How do you view yourself? Is how you view yourself congruent with who are? How can you tell?
These are self-assessment questions everyone should ask themselves periodically – particularly when their lives are on the verge of change. Are the same formulas still working for you? What is your current level of inner peace? Are you happy? Are you sleeping well at night? Is your load heavy? How can you lighten it?
Self-assessment can be a scary thing. Sometimes we do not want to look back or within but looking back and looking within will provide the clues and tools necessary to move onward to your next destination. Looking back a year ago today… where were you? What were your biggest fears and concerns? What were your accomplishments? What goals have you set since? Have you achieved them? Who had been helpful and supportive when needed along the way?
In life we can accumulate a lot of things like methods of doing things, people and paradigms that are no longer suitable. Once a bipedal adult, one reckons the fastest was to get around is not on all fours as a quadruped. This is no different from maturing and shedding old thought patterns, influences and extracting lessons from experiences had that help shape you to become who you are while honing your skills to identify and circumvent recurrences of not-so-pleasant situations, experiences, and people. This too, like handwriting, is a skill that takes practice. It is a difficult skill at first because looking back and looking within can dredge up feelings that are unpleasant.

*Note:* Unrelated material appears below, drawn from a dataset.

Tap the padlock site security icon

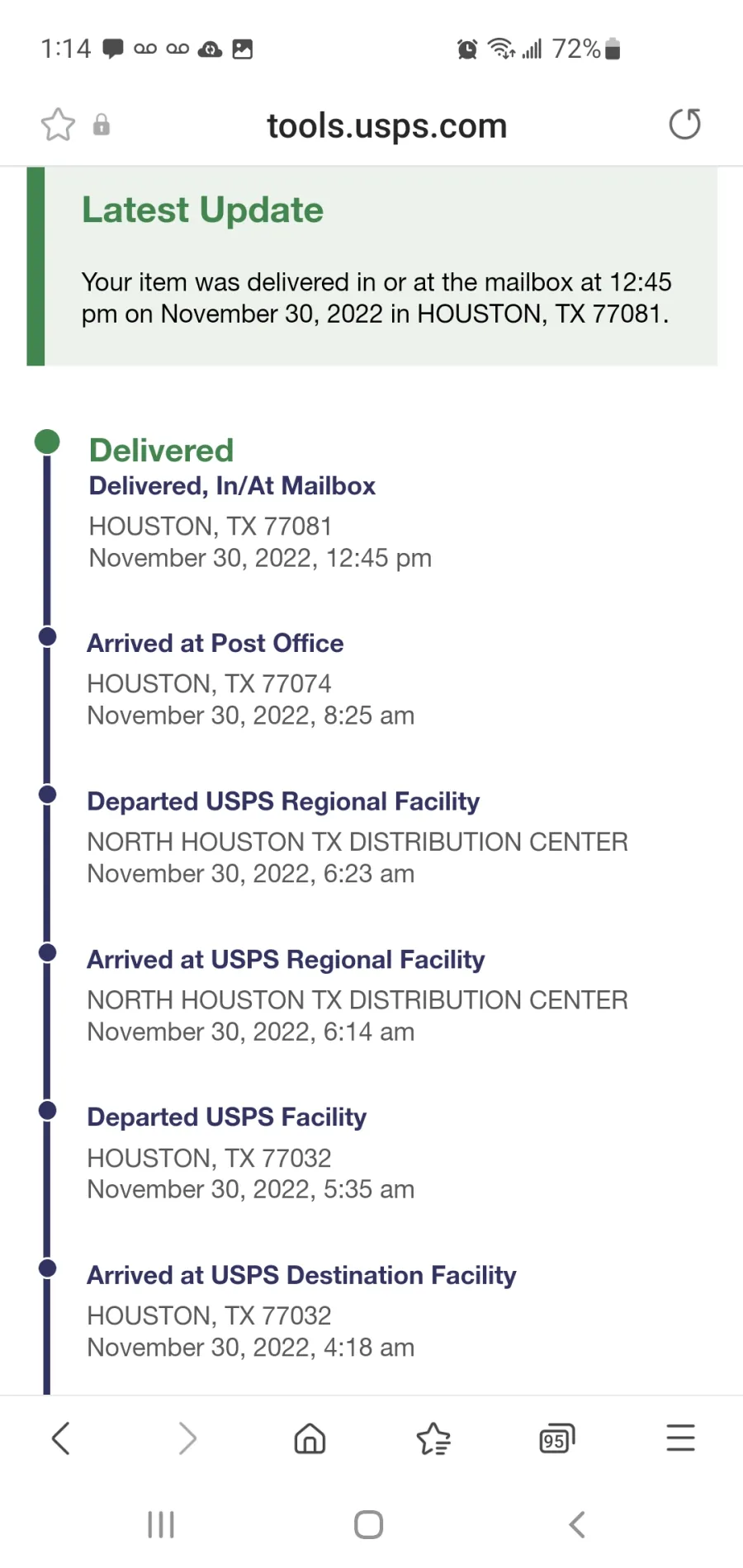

Feelings are what make us human and perhaps, so incredibly beautifully flawed. Good feelings are better than any possible high known to man. Bad feelings… well… I know I do not stand alone when I say I’d rather break a bone than feel bereaved or dejected. The reality is, there is no avoiding it; and often, it comes without warning. Not dealing with feelings and filing them away in the back of your mind is like cleaning a loaded gun with the safety off – someone, is bound to get hurt – either you are someone around you. Unresolved feelings can hinder your progression in various areas of your life. Keeping yourself extrinsically occupied will not diminish those buried feelings within.
It is frightening to go searching for those old dingy feelings, but it’s less disastrous to find them and purge them than allowing them to emerge spontaneously. I heard a lecture by Bill Johnson called, “The War in Your Head” and he said something profound,…
“every response in life we have is either out of LOVE or out of FEAR. The source of our words, responses, our directives in life… the things we choose to pursue, the things we choose not to pursue are either because of love and fear.”
So,… ask yourself, what do you love? What do you love to do? What would you love to do? What are you afraid of? What are you holding on to so tightly that you’re afraid to lose?